[There's always a story behind the story, right? Below is part of an article I was asked to write for Village Neighbors magazine. Many thanks to Mark Newhouse for the idea. And a huge thank you to readers who share my passion for the printed word.]
Think of that moment when your project isn't quite ready. Oh, it's close. One more step, and your dream will come true. You've devoted years to that dream. Given it your heart.
Maybe it was a college degree or a house you were fixing up. Maybe a patent for an invention. Whatever it was, that dream inspired—maybe even defined—you.
And then—
You or someone you love became blind, lost a limb, got cancer, developed PTSD. Life can be derailed in many ways, but whatever the form, you say goodbye to the degree, the home repairs, the invention.
My dream was to publish a novel, and I was on my last edit. This, after sixteen years of research, writing, and editing. Sixteen years voraciously studying the craft through workshops, critique groups, and conferences. Sixteen intense years. And the last edit was make or break.

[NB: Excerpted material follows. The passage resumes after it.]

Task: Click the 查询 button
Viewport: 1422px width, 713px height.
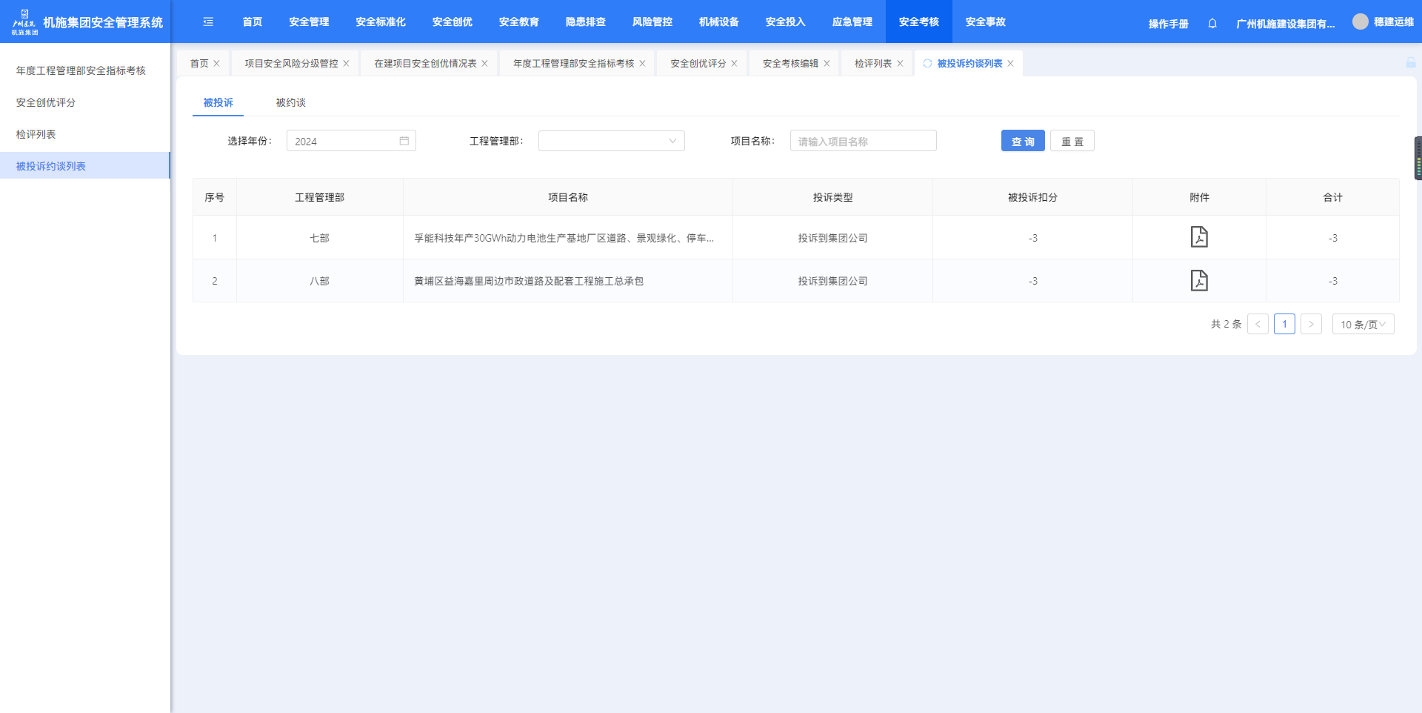Action: pos(1022,141)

What happened literally floored me. My legs buckled. My vision blurred. My chest constricted. Sometimes I couldn't even walk across the room. I had seizures—hundreds of them—that lasted for hours.

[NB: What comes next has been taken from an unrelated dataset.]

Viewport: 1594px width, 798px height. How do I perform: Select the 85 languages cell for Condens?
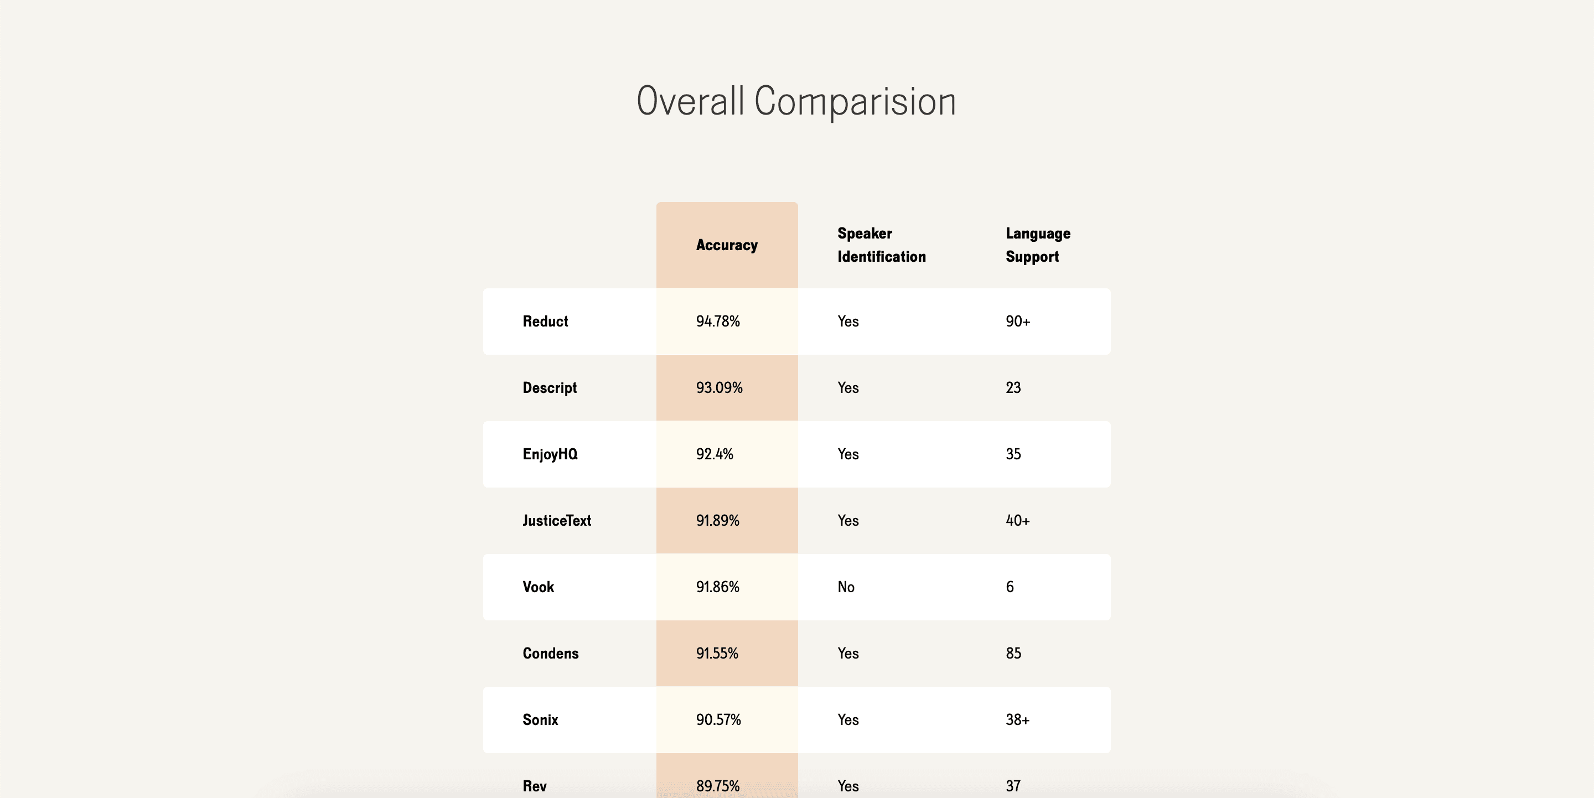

Not to mention brain fog. I'd sense the edge of an idea, only for it to turn to vapor, then, cruelly, tease back into my consciousness and dissipate again. Chasing it … chasing … Gone. No way to finish my book, not when words as simple as traffic or kitten eluded me.
Was I peering into the tunnel of dementia?
Turned out, I had long covid, an autoimmune disorder where the immune system consumes the very body it serves—heart, lungs, and brain. Some 65 million people worldwide have known this affliction. Many, like me, were previously healthy; many, like me, had only a mild case of covid. Long covid is different than covid and distinct for each sufferer. Some victims die; some recover in months; some, well, the jury's still out. Where did I fit in?
Long covid has no cure, but after hospitalization, I tried a slew of treatments: hyperbaric oxygen, vagus nerve stimulation, inhalers, anti-inflammatories, blood-clot medications, acupuncture, physical therapy, on and on, to no avail.
But then—
I'd have moments of clarity. Moments when I could amble from one side of the room to the other. Moments when traffic and kitten rolled off my tongue. There was one particular light-bulb moment when I recalled how the protagonist in my own book prevailed against impossible odds. Could I, like the character I'd invented, reach deep inside and do the impossible? Not using my old processes, maybe, but what if I did things differently?
If the old way doesn't work, find a new one.
So then—
I worked. Thirty seconds here, five minutes there. Over time, periods of concentration lengthened. Sometimes. But stuff got done. I worked and crashed and worked and crashed, over and over, until finally, the book was ready. The artistic process proved exhilarating, even as I chased those damned thought-ghosts. Even when all I could do was edit a single line. Just one more line.
Think of your dream. Maybe it gets derailed, maybe not. As I found out the hard way, every moment is a chance for enrichment through art. Whether you're a creator or a connoisseur; whether your joy comes from writing, painting, cinematography, or building a dollhouse; whether you're facing challenges or at the top of your game―art is power.
My long covid is in its fourth year. Maybe I'll recover. Maybe I won't. But I will focus on growing as a writer and a human.
My closing thoughts: Revel in music you love. Take in a museum. Buy a painting. Do that craft. And curl up with a book—maybe even mine.